- A PF entregará ao ministro André Mendonça, do STF, o relatório sobre a morte de Luiz Phelipe Mourão, conhecido como “Sicário”, nesta quinta-feira (23).
- A conclusão aponta que Mourão cometeu suicídio na cela em que ficou preso temporariamente na PF, no dia 4 de março, mesmo dia em que Vorcaro foi preso.
- Os investigadores analisaram imagens da cela e ouviram depoimentos de policiais e médicos.
- A PF informou que levou cerca de dez minutos entre o episódio e a ida para o resgate, e aproximadamente vinte e cinco minutos para as manobras de reanimação até a chegada do SAMU.
- Sicário era considerado braço-direito de Vorcaro em milícia armada, conforme apuração da PF, que indicava uso de meios para ameaçar adversários, funcionários e jornalistas.
O relatório sobre a morte de Luiz Phelipe Mourão, conhecido como “Sicário”, será entregue ao ministro André Mendonça, do STF, nesta quinta-feira (23).

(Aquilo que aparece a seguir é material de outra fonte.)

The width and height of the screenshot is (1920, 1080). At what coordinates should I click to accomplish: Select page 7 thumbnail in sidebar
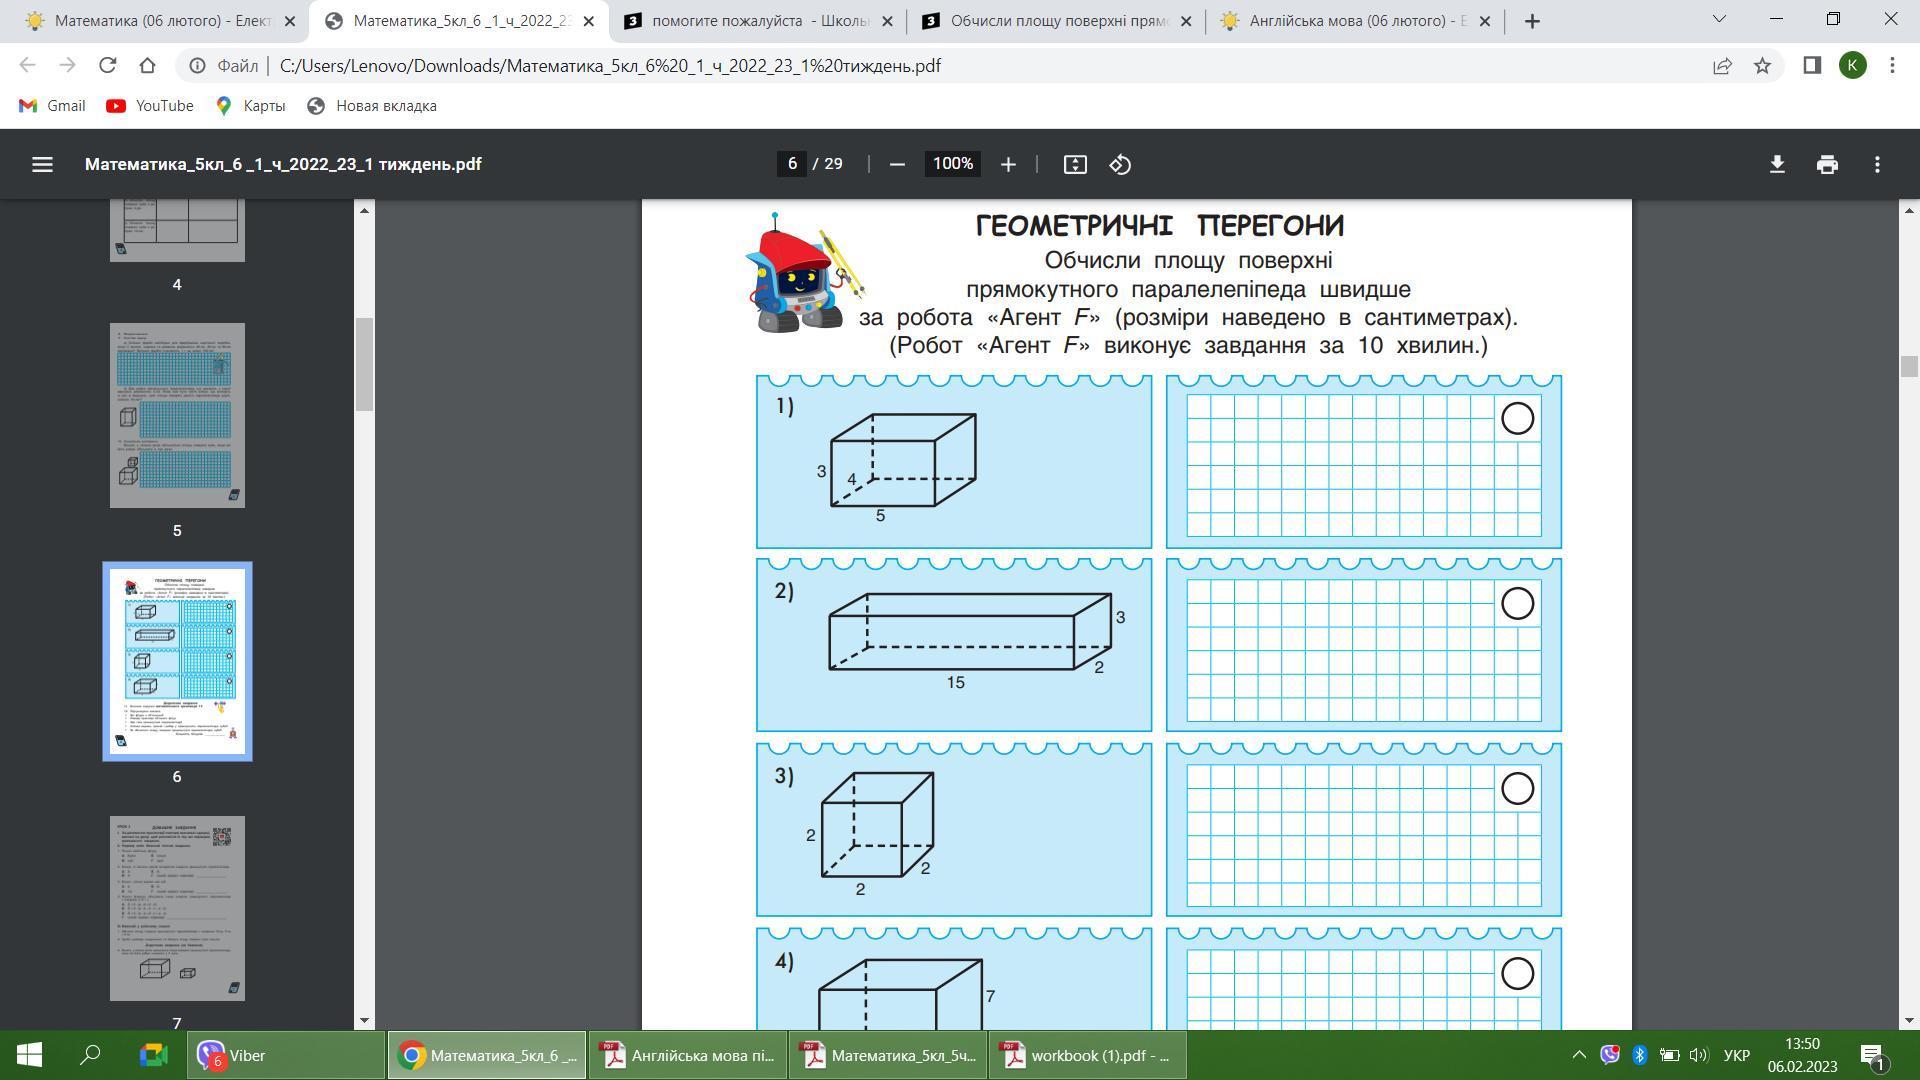(x=177, y=908)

O documento resulta de apurações conduzidas pela Polícia Federal em Minas Gerais.
O superintendente da PF em MG, Richard Murad, e o delegado responsável pelo inquérito apresentarão o relatório ao magistrado. Mourão morreu em março, na cela da própria unidade da PF onde estava detido temporariamente.
Segundo as investigações, a morte ocorreu por suicídio na cela em que Mourão permaneceu até 4 de março, mesmo dia em que Daniel Vorcaro foi preso. Forças de segurança examinaram imagens da cela e ouviram testemunhos de policiais e médicos.
A PF informou que, no momento do episódio, o tempo de percepção foi estimado em cerca de 10 minutos entre o ocorrido e a solicitação de socorro. A intervenção do Grupo de Pronta Intervenção durou aproximadamente 25 minutos até a chegada do SAMU.
Sicário atuava como braço-direito de Vorcaro em uma milícia armada, conforme apuração da PF. A organização era investigada por uso de meios para intimidar adversários, jornalistas e funcionários.